Around noon, I decided to strike out on my own. Went around East Van, lots of Vietnamese restaurants and into Commercial Drive, one part of Vancouver I actually sorta have a memory of. Years ago, I was asked to read some of my poems. After I left the west coast, I stopped writing and, like magic, when I got back here, I started writing again. Anyway, the reading was at a restaurant on the Drive. It's closed now but the Drive's as jumpin as ever. You know youre on the west coast and in Vancouver when I went into four different organic grocery stores slash food co-ops and, I swear ta God, all of them had nearly empty quinoa bins. Quinoa is to Vancouver as, say, mac and cheese is in New Haven or, like, double chili double cheese fries in Fort Collins.
Ill take more pictures next time I venture out but I didnt take my camera with me. It was cool, even cold, when I left and I changed jackets and left some things behind, including my camera.

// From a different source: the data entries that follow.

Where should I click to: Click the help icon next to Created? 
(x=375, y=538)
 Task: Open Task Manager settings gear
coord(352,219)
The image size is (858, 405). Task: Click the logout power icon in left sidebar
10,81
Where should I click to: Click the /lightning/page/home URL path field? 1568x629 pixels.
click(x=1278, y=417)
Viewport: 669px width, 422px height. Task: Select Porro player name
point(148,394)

Couldnt find my beloved steel cut oats til I hit Famous Foods on the Kingsway. So this is my day: oats, quinoa, a apple, a pear, dark dark chocolate with orange.

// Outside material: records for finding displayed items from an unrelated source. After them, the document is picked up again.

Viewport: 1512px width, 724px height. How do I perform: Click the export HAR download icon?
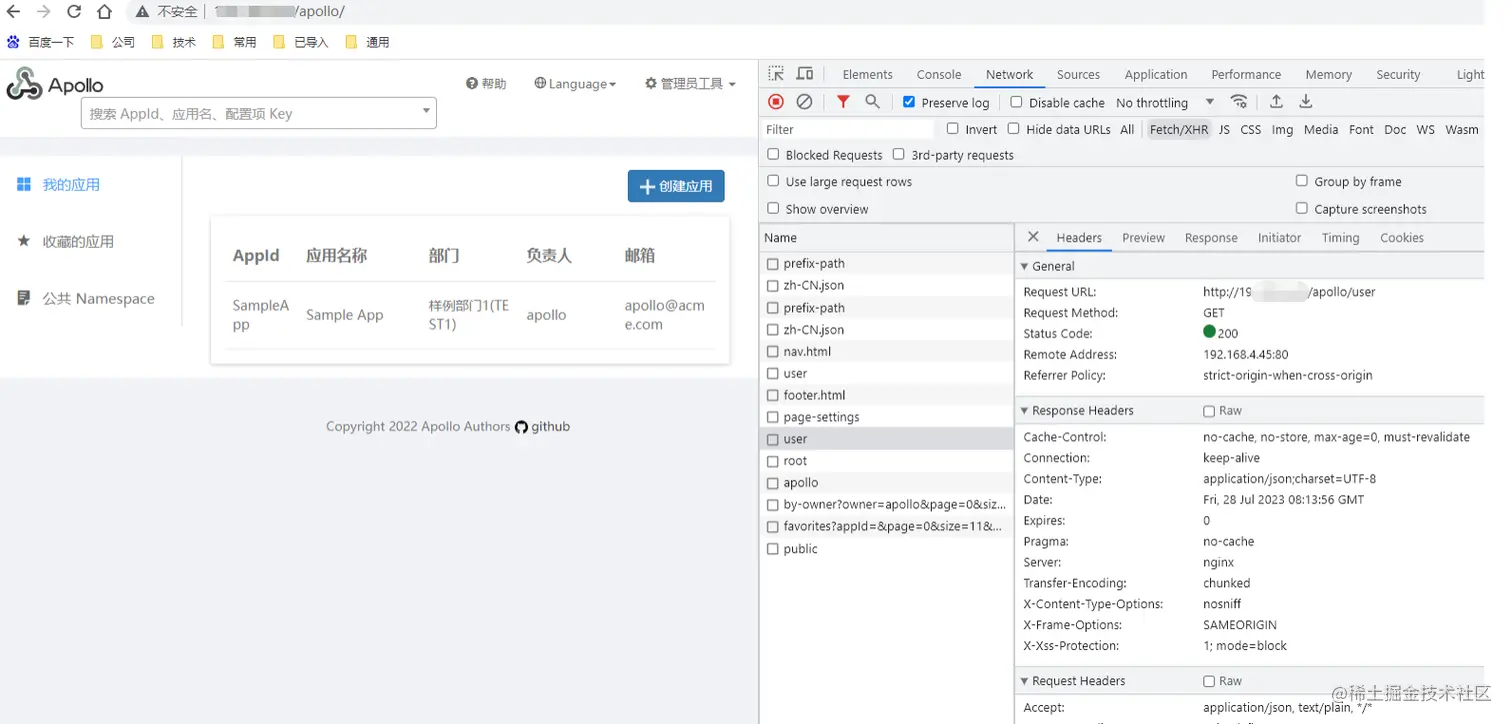[x=1306, y=101]
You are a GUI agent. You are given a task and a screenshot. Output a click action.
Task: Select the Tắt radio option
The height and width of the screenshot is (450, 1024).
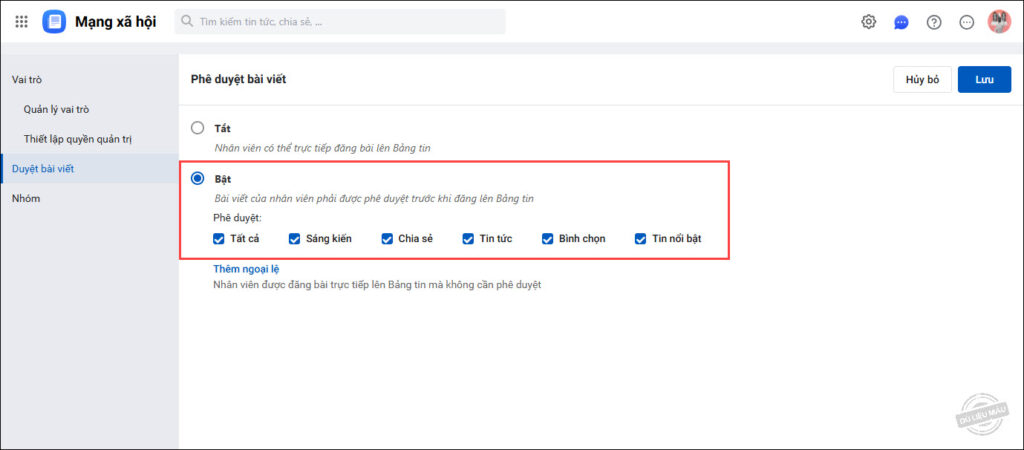197,128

I'll go back to the market tomorrow: laundry detergent, fish, bok choy, almonds etc. And besides, that chocolate's not gonna see daylight.

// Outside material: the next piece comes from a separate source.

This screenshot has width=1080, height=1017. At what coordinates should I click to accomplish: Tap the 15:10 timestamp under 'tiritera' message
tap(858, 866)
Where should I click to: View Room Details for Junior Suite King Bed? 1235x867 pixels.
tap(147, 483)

***Oh and Ill do this now. Part of today's lethargy, though I did walk for 4 hours, is just the move and the change that comes with it. Saying goodbye to friends, old loves, new loves, shouldvebeentrueloves (that is, until a certain whole-spelt bakin baker comes to his senses), leaving the bite-sized manageability and odd British hippie hybrid of Victoria and the pace of island life for the big city buzz of Vancouver, having a month plus of working on my other writing with not one, but two count em TWO chapters of the dissertation under my belt with real encouraging and constructive criticism from my committee members, getting not one, but two count em TWO fellowships to finish off my, um, glorious career at Yale while getting ready to return to New Haven, to return to a footprint of my life with so much curiousity to see how much Ive shrunk or grown or in other words if I still fit (or better yet, if it still fits me cause my life's gotta fit my needs rather than me shaping myself to somethting Ive outgrown), to see friends I havent seen and people Ive thoughtlessly forgotten about but will be happy to see once I see them, to spend weekends in New York forking over $23 on fried chicken at Blue Ribbon and going to dl clubs with Ferentz??? (Ha ha...) Last week, as I started packing my apartment up, I thought I could really use a smoke. Maybe a clove. It made me miss Manila and how you could buy just one stick, one cigarette. It's all you need sometimes. One more time, one more chance, one more look. Youll want another but, really, one is enough. More than enough. And then there are some times when you get two: a birth, a death, a start, a finish. And you should just say "Thanks."